## Exercise
Express the entries below as a JSON list of strings, with one string for each line and blank lines omitted.

## Data for processing
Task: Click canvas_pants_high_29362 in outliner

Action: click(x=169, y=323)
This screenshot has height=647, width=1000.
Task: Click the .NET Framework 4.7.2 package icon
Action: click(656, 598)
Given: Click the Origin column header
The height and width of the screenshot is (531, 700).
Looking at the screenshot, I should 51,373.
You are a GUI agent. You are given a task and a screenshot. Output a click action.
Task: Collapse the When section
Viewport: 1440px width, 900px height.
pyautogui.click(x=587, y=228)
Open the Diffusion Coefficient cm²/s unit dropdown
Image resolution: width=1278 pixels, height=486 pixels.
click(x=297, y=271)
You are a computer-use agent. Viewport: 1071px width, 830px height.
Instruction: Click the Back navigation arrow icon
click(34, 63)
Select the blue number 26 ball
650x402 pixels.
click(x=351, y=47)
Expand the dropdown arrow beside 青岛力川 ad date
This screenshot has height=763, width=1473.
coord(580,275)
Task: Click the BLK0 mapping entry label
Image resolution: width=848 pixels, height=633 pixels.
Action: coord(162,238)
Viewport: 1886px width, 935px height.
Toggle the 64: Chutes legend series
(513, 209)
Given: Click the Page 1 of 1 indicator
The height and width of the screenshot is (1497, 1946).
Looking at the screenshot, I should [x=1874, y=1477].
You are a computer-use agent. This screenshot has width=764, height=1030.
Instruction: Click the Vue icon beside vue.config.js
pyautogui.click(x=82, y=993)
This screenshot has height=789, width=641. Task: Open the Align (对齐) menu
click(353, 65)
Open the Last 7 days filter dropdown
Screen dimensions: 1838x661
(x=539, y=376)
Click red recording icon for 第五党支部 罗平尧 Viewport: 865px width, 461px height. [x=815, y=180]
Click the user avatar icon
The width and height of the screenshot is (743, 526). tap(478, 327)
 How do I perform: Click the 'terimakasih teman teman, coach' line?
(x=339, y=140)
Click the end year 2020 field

## Finished task
[
  "Task: Click canvas_pants_high_29362 in outliner",
  "Action: click(x=169, y=323)",
  "This screenshot has height=647, width=1000.",
  "Task: Click the .NET Framework 4.7.2 package icon",
  "Action: click(656, 598)",
  "Given: Click the Origin column header",
  "The height and width of the screenshot is (531, 700).",
  "Looking at the screenshot, I should 51,373.",
  "You are a GUI agent. You are given a task and a screenshot. Output a click action.",
  "Task: Collapse the When section",
  "Viewport: 1440px width, 900px height.",
  "pyautogui.click(x=587, y=228)",
  "Open the Diffusion Coefficient cm²/s unit dropdown",
  "Image resolution: width=1278 pixels, height=486 pixels.",
  "click(x=297, y=271)",
  "You are a computer-use agent. Viewport: 1071px width, 830px height.",
  "Instruction: Click the Back navigation arrow icon",
  "click(34, 63)",
  "Select the blue number 26 ball",
  "650x402 pixels.",
  "click(x=351, y=47)",
  "Expand the dropdown arrow beside 青岛力川 ad date",
  "This screenshot has height=763, width=1473.",
  "coord(580,275)",
  "Task: Click the BLK0 mapping entry label",
  "Image resolution: width=848 pixels, height=633 pixels.",
  "Action: coord(162,238)",
  "Viewport: 1886px width, 935px height.",
  "Toggle the 64: Chutes legend series",
  "(513, 209)",
  "Given: Click the Page 1 of 1 indicator",
  "The height and width of the screenshot is (1497, 1946).",
  "Looking at the screenshot, I should [x=1874, y=1477].",
  "You are a computer-use agent. This screenshot has width=764, height=1030.",
  "Instruction: Click the Vue icon beside vue.config.js",
  "pyautogui.click(x=82, y=993)",
  "This screenshot has height=789, width=641. Task: Open the Align (对齐) menu",
  "click(353, 65)",
  "Open the Last 7 days filter dropdown",
  "Screen dimensions: 1838x661",
  "(x=539, y=376)",
  "Click red recording icon for 第五党支部 罗平尧 Viewport: 865px width, 461px height. [x=815, y=180]",
  "Click the user avatar icon",
  "The width and height of the screenshot is (743, 526). tap(478, 327)",
  " How do I perform: Click the 'terimakasih teman teman, coach' line?",
  "(x=339, y=140)",
  "Click the end year 2020 field"
]